We fact-checked Rep. Luis Gutierrez's statement, "Forty percent of the undocumented workers in this country" entered the U.S. legally and "overstayed their visa." We rated this Mostly True. Most of the evidence supports his statement, but some of the data is imprecise and slightly out of date.

We're still working on two fact-checks about the economy from President Obama's political adviser David Axelrod. We'll post them when we're finished, and you can check back here for links.

We also noticed a few statements made about topics we've already fact-checked.

• Moderator Jake Tapper played video of Arizona Gov. Jan Brewer, who said she believed the majority of people crossing the border illegally were engaged in the drug trade or other criminal enterprise. Tapper said that wasn't true. We fact-checked Brewer's statement that "The majority of the people that are coming to Arizona and trespassing are now becoming drug mules." We rated it False because prosecutions data involving immigration offenses show a low number of drug-related charges. Additionally, experts said her statements didn't jibe with the experience of border patrol agents in the field.

• Rep. Brian Bilbray, R-Calif., supports Arizona's recent law that attempts to beef up border security with local law enforcement forces. He said Brewer was right to worry and repeated a statement about kidnapping in Arizona. "She is seeing this, the fact that she's seeing the crime, she's seeing that her community is becoming the kidnap capital of the world."

Tapper interrupted him here to question that claim, and Bilbray responded, "Well, Tucson is supposed to be -- I mean, not in the world, but let's say the United States, a major issue here." Actually, some have posited that Phoenix, not Tucson, is the No. 2 city in the world for kidnapping. But our sister site PolitiFact Texas found nothing to support that claim, and people who insure against executive kidnapping said they did not consider Phoenix more dangerous than a number of cities in Honduras, Venezuela, Nigeria and the Philippines still outrank any American city. They found the statement about Phoenix as the No. 2 city for kidnapping to be False.
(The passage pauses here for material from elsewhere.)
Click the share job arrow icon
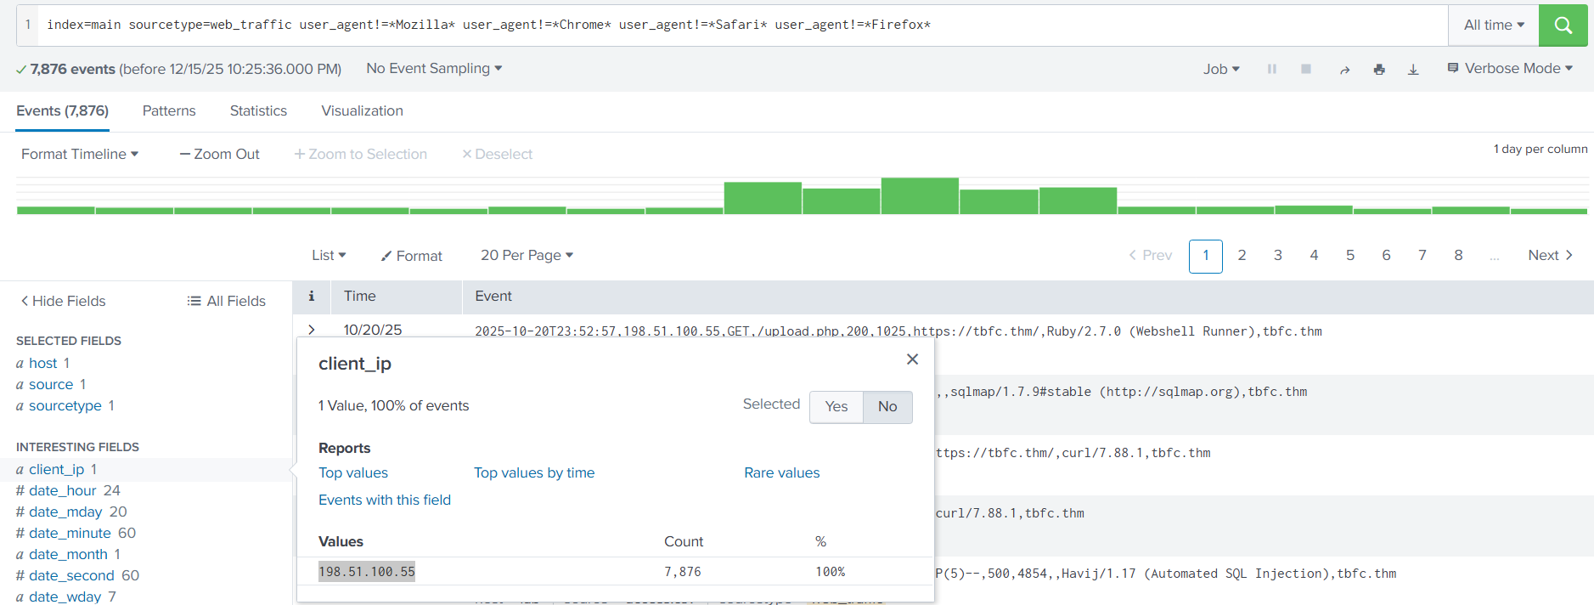This screenshot has height=605, width=1594. (x=1344, y=70)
• Gutierrez, D-Ill., also said that "when I got to Congress, there were 5,000 Border Patrol agents. Today, we have 20,000 Border Patrol agents." That statement is likely true. We found in a recent fact-check that border patrol agents on the U.S.-Mexico border are at 17,057 agents now, up dramatically from 6,315 in 1997. We should note that total border patrol agents in all areas number approximately 21,000 today, and that Gutierrez took office in 1993.